Animal-rights advocates urged Mayor Zohran Mamdani to unilaterally ban Central Park’s iconic horse carriages after a teen tourist’s tragic death – as the hansom cabbies’ union suspended passenger rides through Monday.
Carriage drivers will review procedures during the “safety stand-down” called by the Transport Workers Union of America Local 100 union Friday, as opponents of the horse-drawn rides renewed calls to shut down the industry for good in light of 18-year-old Romanch Mahajan death.
“There must not be one more turn of a horse-drawn carriage wheel in New York City ever again,” Edita Birnkrant, head of New Yorkers for Clean, Livable, and Safe Streets, told The Post on Friday.
“No amount of regulation or reform can eliminate the risk by a 2,000-pound animal hard-wired to flee when frightened from bolting and claiming another life,” she said.
“The operation of the carriages is currently under a self-imposed shutdown and Mayor Mamdani must make that shutdown permanent by executive order before another life is lost.”
The renewed push to stop the longtime tourist attraction in the Manhattan park comes after a carriage horse took off Wednesday with a family from India in tow and while the driver was out of the buggy to snap a photo of the tourists, law enforcement sources have said.

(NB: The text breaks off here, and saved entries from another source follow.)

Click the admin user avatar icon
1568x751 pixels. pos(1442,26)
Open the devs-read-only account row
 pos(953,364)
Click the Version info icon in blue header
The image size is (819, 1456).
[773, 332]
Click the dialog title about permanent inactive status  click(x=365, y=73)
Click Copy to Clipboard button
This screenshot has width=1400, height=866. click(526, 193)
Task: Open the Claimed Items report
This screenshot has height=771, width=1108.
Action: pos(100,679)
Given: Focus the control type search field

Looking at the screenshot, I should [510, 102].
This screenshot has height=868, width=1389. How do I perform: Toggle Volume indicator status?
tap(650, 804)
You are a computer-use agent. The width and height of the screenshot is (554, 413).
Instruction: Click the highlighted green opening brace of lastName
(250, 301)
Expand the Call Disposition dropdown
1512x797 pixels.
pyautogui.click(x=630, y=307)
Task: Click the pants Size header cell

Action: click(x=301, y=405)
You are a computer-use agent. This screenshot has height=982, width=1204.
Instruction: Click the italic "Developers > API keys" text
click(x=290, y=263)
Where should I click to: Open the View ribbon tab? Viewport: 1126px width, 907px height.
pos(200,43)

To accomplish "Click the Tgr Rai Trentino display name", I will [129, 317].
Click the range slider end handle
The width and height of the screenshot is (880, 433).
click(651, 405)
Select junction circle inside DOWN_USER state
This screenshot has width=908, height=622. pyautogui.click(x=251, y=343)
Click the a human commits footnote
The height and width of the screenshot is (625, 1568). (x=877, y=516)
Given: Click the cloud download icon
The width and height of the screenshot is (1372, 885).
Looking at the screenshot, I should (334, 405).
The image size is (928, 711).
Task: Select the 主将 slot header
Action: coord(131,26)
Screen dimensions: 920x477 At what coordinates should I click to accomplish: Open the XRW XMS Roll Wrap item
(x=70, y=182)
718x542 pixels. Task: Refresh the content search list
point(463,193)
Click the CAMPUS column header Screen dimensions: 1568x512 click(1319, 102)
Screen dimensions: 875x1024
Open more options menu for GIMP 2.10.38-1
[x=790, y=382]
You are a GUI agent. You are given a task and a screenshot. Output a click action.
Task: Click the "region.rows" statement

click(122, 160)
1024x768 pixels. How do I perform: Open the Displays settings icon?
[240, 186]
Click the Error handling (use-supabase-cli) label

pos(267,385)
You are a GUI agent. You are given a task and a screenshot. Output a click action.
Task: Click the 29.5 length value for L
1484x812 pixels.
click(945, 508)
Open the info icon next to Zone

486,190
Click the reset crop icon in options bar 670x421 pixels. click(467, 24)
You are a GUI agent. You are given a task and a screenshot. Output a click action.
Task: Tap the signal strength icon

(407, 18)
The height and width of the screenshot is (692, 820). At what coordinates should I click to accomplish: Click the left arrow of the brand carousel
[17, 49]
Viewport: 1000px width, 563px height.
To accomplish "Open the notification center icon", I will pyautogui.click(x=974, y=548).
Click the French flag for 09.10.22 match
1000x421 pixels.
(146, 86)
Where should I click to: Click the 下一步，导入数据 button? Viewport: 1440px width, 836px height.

Gut-punching footage shows the animal race off and throw Mahajan to the ground before the buggy crashes.
PETA also called on the mayor to halt the green space’s 68 carriages through executive order while the City Council considers the passage of Ryder’s Law, which would ban those types of rides in Central Park.
“The fatal carriage incident this week — just one week after a horse named Deniz collapsed and died — was completely preventable, and is what happens when City Council sits on its hands and does nothing,” the organization said, referencing a carriage horse that died last week after eating a toxic plant in the park.
“They need to get these dangerous carriages off the streets.”
The Mamdani administration did not return an message seeking comment Friday. But the democratic socialist said on the campaign trail and since taking office in January that he supported a ban on the carriage rides, which have been around since the park opened in 1858.
The mayor said as recently as June 10 that he would work to “deliver a just transition that protects workers while ending horse-drawn carriages in Central Park once and for all.”
Council Speaker Julie Menin announced Friday that she was scheduling a July 15 hearing about the law, named after Ryder, a horse who collapsed on the job in August 2022 and was later euthanized.
“The death of Romanch Mahajan was a horrific tragedy, and after a series of deeply troubling incidents, it is clear that the status quo is no longer acceptable,” the Upper East Side Democrat said in a statement to The Post.

The Council hearing will involve all stakeholders and focus on public safety, animal welfare and the livelihoods of carriage drivers, she said.
The carriage driver involved in the tragedy, Ertan Gokdepe, had few words to offer outside his Queens home Friday afternoon.
“Rest in peace,” the distraught man softly said when asked if he had a message for the grieving family, who were said to have returned to India.
Alexander Kemp, the administrative vice president of TWU Local 100, also stressed drivers’ “hearts go out to the family of Romanch Mahajan, whose accidental death was caused by blunt force trauma, according to the city medical examiner’s office.
“Words can’t express the enormity of this tragedy. We are taking the first steps towards address safety issues,” Kemp said, adding the union was re-doubling its efforts to prevent future accidents.
Carriages won’t be roving across the park between Friday and Sunday, as drivers were expected to attend meetings that will review safety rules and protocols, including securing and maintaining control of carriage horses at all time, the union said.
The “refresher training” will then move to Central Park with horse-drawn carriages, but no passenger tours will take place until Tuesday, TWU said.

The union has said that the driver involved in the fatal incident should not have left his buggy seat. Kemp added that the labor group also wants to work with city officials to find spots in the park for drivers to hitch or tether their horses when needed.
Kemp said the union welcomed more oversight from the city Department of Health, too, by having officials conduct consistent check-ins and enforcement at the park.
“Carriage rides have been a Central Park experience since it opened in 1858, and the City issued the first carriage horse medallions in the late 1940s,” he said in a statement.
“This is believed to be the first passenger fatality in all that time, but we are committed to a Vision Zero approach where we do all that we can, collaborating with the City, to improve safety and prevent any accidents from occurring as we move forward.”